Nevertheless, evidence for the value of stretching is only one of a myriad of unanswered questions about musculoskeletal injury. As we begin to examine even the
basic principles of acute injury management we find a paucity of research evidence. Much of common practice is based on historical precedent rather than
randomised controlled trials, which comprise about 10% of the published literature in sport and exercise medicine. Even the most accepted treatments find little
support when critically evaluated. For example, the mnemonic "ice"representing ice, compression, and elevation has become the mantra of sports
physicians and physiotherapists. It is used to guide the early treatment after acute musculoskeletal injury. Empirically, it seems logical that ice should be effective. But
how much evidence is there to support the use of ice and what is the optimum clinical strategy for its application? Basic questions such as how long, how often, and
for what duration we should apply ice remain unanswered.
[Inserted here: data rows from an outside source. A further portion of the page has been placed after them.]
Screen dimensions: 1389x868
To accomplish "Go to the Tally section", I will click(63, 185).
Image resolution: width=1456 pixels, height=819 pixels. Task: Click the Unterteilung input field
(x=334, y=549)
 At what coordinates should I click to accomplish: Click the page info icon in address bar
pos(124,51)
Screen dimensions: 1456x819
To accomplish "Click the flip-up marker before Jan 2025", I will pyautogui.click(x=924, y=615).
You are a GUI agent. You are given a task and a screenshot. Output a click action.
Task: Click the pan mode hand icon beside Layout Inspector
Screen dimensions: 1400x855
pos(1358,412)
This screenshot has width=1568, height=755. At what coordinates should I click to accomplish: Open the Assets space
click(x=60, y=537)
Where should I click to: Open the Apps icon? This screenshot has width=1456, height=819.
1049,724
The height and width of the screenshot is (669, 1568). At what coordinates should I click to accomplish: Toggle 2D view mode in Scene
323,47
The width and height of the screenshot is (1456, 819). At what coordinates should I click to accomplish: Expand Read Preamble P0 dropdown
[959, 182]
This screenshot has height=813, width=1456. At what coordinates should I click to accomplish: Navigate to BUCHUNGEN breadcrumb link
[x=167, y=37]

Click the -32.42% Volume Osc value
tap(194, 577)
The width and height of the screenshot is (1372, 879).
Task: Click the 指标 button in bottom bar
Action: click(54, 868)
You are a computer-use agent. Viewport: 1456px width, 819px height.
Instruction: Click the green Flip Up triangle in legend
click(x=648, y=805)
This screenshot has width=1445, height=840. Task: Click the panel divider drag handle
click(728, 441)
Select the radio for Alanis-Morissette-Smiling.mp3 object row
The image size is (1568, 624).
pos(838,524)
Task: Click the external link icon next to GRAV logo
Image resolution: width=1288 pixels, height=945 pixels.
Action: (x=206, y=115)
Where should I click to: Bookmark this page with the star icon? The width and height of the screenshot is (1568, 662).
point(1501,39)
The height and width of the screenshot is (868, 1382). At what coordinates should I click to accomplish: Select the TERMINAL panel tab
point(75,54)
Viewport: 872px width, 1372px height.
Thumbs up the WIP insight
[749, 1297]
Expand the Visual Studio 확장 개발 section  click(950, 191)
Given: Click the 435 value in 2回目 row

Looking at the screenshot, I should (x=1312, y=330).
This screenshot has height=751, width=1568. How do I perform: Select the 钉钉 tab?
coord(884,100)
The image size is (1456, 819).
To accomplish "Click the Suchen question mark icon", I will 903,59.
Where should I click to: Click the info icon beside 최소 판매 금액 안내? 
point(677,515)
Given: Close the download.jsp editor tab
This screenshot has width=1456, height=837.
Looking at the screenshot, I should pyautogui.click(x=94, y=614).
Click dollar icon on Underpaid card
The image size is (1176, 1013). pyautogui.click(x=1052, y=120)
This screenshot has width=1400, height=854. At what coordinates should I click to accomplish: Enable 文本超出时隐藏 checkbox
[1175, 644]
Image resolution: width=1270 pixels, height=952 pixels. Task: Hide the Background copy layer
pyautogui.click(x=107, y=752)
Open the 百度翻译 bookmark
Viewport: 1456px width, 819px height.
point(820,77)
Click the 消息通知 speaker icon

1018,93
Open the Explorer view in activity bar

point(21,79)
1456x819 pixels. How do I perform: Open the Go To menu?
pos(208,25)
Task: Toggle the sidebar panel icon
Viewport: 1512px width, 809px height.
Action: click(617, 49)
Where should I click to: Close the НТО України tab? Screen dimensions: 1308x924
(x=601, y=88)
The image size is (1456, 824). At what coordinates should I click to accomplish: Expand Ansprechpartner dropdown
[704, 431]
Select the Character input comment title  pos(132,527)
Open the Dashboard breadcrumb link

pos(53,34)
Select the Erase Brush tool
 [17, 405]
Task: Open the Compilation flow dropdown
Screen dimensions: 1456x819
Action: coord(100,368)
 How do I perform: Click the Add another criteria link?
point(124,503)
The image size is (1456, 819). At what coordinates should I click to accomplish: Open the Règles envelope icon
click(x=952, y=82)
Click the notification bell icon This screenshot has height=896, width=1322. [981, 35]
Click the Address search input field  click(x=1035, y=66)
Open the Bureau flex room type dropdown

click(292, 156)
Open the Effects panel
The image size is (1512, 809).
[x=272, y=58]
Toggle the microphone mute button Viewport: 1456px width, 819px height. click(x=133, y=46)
The advice given in various textbooks varies a lot, and little evidence is available in the form of original
research. Again, reducing swelling by compression after injury seems appropriate, but when we look more closely we see that various bandages, strappings, and
supports offer variable degrees of compression. Double tubigrip, the favoured compression bandage of accident and emergency departments, seems to offer little
benefit. Early movement gives the best result, so it may be better not to apply any bandage that may restrict ankle movement and simply advise on appropriate
exercises.
Thankfully, there is emerging evidence to guide some aspects of clinical practice. Ankle sprain, one of the commonest sporting injuries, has always been difficult to
treat. There is now evidence to show that taping or bracing can reduce the incidence of recurrent ankle sprains. The protective effect of taping seems to be limited to
people with previous injury, in whom postural control, position sense, and postural reflexes are altered. Furthermore, there is evidence that balance training can
improve sensorimotor control in athletes with previous injuries.
Much of sport and exercise medicine and the management of musculoskeletal injury has developed empirically, with little research evidence. Some of the basic
principles of caring for acute injuries of the soft tissues have never been questioned, yet there is often little evidence to support common practice. The culture is
changing, and Herbert and Gabriel make a valuable contribution to the debate on stretching.